One of the highlights of Tesla’s call Tuesday was Musk sticking with
his previous prediction that it will l aunch driverless cabs without
steering wheels and pedals in Austin, Texas, in June, and in other
cities soon after.
But Google’s service, called Waymo, already has logged millions of
driverless cybercab trips in San Francisco, Phoenix, Los Angeles,
and Austin as part of a partnership with ride-hailing leader Uber.
A driverless future for Tesla owners?
Musk also told analysts that this driverless capability will be
available on the Tesla vehicles already on the road through software
updates over the air, and put a timeline on it: “There will be
millions of Teslas operating autonomously in the second half of the
year."
But he has made similar promises before, only to miss his deadlines,
such as in April 2019 when he vowed full automation by the end of
the next year.
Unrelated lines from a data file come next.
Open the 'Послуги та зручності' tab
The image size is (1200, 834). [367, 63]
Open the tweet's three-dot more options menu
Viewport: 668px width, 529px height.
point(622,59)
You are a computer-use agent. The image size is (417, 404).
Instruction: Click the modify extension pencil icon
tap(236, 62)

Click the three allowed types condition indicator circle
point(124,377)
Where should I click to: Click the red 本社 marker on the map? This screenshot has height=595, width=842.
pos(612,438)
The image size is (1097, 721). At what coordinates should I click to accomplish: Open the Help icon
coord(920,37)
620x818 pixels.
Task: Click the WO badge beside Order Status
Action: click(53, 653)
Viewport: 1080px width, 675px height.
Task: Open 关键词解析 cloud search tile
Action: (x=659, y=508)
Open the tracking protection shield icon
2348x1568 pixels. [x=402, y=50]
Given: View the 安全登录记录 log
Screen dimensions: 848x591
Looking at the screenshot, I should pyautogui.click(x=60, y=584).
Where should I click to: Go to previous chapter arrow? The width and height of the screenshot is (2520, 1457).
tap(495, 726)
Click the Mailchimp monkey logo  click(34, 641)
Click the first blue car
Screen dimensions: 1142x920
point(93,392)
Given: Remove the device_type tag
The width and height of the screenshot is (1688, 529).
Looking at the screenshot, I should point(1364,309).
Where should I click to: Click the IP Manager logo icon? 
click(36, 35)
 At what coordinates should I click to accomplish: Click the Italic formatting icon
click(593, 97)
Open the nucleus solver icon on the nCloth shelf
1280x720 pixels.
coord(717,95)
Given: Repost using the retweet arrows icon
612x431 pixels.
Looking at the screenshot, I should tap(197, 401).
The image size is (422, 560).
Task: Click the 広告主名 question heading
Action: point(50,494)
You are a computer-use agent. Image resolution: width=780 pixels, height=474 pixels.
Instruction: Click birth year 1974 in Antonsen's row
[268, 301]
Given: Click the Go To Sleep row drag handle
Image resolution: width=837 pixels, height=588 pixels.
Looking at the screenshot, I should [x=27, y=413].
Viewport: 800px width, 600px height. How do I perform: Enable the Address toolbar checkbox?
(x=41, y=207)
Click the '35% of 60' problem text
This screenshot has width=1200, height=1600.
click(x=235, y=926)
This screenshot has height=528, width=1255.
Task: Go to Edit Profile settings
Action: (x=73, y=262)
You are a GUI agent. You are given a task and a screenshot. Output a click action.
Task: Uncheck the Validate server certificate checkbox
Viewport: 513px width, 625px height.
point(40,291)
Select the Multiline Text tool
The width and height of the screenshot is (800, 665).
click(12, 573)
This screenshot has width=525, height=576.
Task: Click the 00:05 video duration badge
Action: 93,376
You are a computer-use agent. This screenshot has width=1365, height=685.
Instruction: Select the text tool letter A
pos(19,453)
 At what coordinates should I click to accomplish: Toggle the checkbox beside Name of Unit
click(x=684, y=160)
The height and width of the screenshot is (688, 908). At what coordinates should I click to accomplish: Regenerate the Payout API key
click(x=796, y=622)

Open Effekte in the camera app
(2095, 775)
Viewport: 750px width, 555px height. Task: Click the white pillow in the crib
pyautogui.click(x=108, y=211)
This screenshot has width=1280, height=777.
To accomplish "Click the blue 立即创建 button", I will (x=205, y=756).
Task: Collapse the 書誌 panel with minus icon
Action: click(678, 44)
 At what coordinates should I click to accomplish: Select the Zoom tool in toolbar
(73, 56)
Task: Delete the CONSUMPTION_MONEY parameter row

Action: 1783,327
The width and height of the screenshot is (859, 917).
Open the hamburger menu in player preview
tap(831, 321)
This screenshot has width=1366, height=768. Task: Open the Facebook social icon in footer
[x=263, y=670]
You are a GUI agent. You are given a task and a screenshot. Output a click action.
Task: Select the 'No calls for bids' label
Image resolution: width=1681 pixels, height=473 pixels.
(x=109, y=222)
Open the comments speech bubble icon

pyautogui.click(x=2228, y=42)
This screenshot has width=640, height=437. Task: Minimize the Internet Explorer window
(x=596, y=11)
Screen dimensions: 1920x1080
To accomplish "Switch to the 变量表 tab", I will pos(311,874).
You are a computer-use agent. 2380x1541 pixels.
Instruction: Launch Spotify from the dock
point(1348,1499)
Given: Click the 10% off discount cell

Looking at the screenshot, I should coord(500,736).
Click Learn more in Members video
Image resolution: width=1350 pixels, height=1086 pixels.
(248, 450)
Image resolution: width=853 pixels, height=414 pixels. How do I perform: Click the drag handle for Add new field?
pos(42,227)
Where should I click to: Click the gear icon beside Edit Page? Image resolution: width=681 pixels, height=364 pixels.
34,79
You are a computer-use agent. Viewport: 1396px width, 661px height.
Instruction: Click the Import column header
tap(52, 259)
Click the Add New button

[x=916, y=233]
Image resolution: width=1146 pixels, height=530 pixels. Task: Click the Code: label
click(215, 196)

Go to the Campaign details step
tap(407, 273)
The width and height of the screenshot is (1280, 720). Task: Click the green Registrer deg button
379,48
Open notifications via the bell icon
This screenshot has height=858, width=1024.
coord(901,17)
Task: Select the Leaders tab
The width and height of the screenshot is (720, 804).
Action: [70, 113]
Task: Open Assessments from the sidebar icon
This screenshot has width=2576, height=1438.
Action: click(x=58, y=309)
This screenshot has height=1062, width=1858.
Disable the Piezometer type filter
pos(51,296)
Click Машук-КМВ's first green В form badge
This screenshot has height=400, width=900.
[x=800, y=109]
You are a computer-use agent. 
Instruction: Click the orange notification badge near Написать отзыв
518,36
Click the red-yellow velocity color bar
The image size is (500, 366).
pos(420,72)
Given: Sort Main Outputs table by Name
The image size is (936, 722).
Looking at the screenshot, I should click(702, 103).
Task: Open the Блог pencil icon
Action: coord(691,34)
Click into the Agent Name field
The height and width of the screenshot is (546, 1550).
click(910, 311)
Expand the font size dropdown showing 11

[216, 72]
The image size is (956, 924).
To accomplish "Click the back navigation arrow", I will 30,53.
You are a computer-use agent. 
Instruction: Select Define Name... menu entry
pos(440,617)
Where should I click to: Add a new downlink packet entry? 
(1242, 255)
He repeated the prediction, moving up the date,
several more times, in following years.
A big problem is federal investigators have not given the all-clear
that Tesla vehicles can drive completely on their own safely. Among
other probes, safety regulators are looking into Tesla's so-called
Full Self-Driving, which is only partial self-driving, for its tie
to accidents in low-visibility conditions like when there is sun
glare.
On the positive side
In competition with rivals in the U.S., Tesla currently has one
clear advantage: It will get hurt by less by tariffs because most of
its vehicles are built in the countries where they are sold,
including those in its biggest market, the U.S.
“Tariffs are still tough on a company where margins are still low,
but we do have localized supply chains,” Musk said Tuesday. “That
puts us in a strong position.”
The company also reconfirmed that a cheaper version of its
best-selling vehicle, the Model Y sport utility vehicle, will be
ready for customers in the first half of this year. That could help
boost sales.
Another plus: The company had a blow out first quarter in its energy
storage business. And Musk has promised to be producing 5,000
Optimus robots, another Tesla business, by the end of the year.
Pricey stock
Even after falling nearly 50% from its December highs, Tesla's stock
is still very richly valued based on the one yardstick that really
matters in the long run: its earnings.
At 110 times its expected per share earnings this year, the stock is
valued more than 25 times higher than General Motors. The average
stock on in the S&P 500 index trades at less than 20 times earnings.
That leaves Tesla little margin for error if something goes wrong.